[Screenshot grounding data]
----
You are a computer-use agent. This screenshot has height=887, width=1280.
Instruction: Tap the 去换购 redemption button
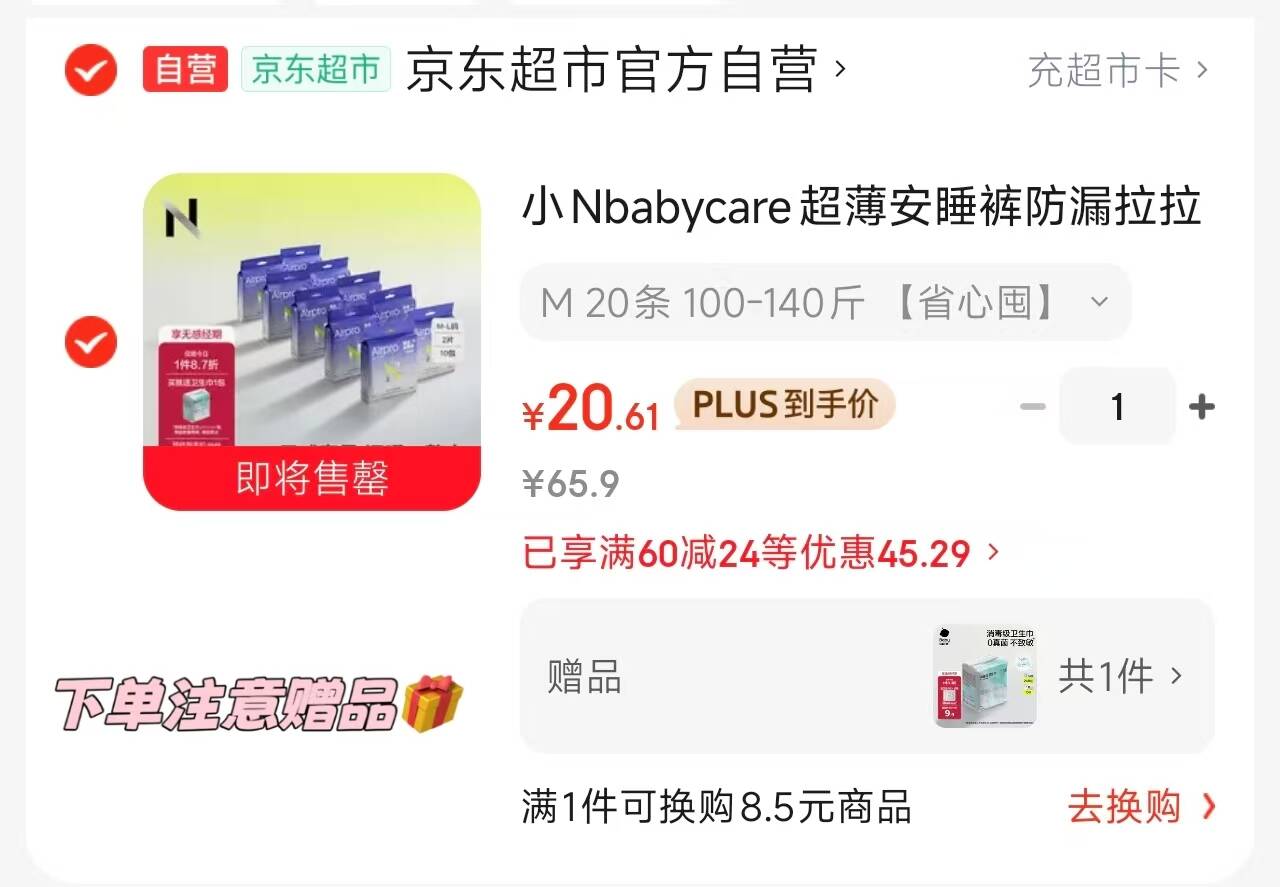(1142, 807)
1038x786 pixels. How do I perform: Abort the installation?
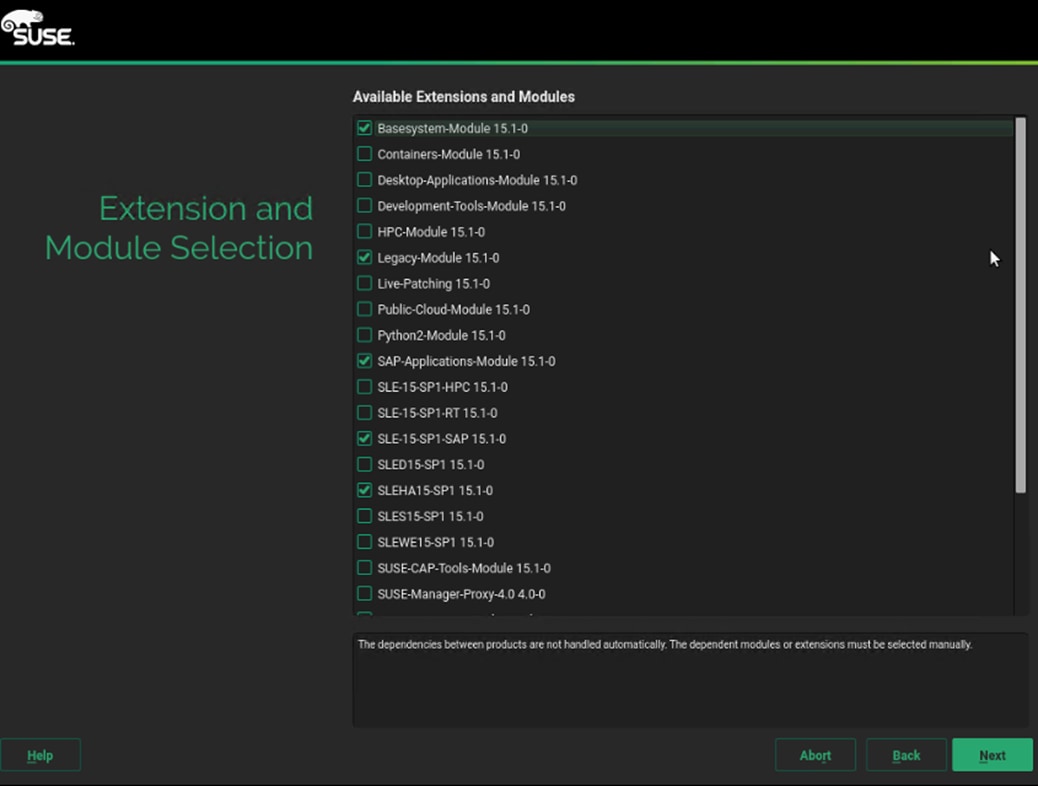coord(815,755)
----
§ **How to complete this task**: Please give again only the lines from the one containing "1038x786 pixels. How" through the last line of the entries above, exactly as they stand and without pictures.

§ **Output**:
1038x786 pixels. How do I perform: Abort the installation?
coord(815,755)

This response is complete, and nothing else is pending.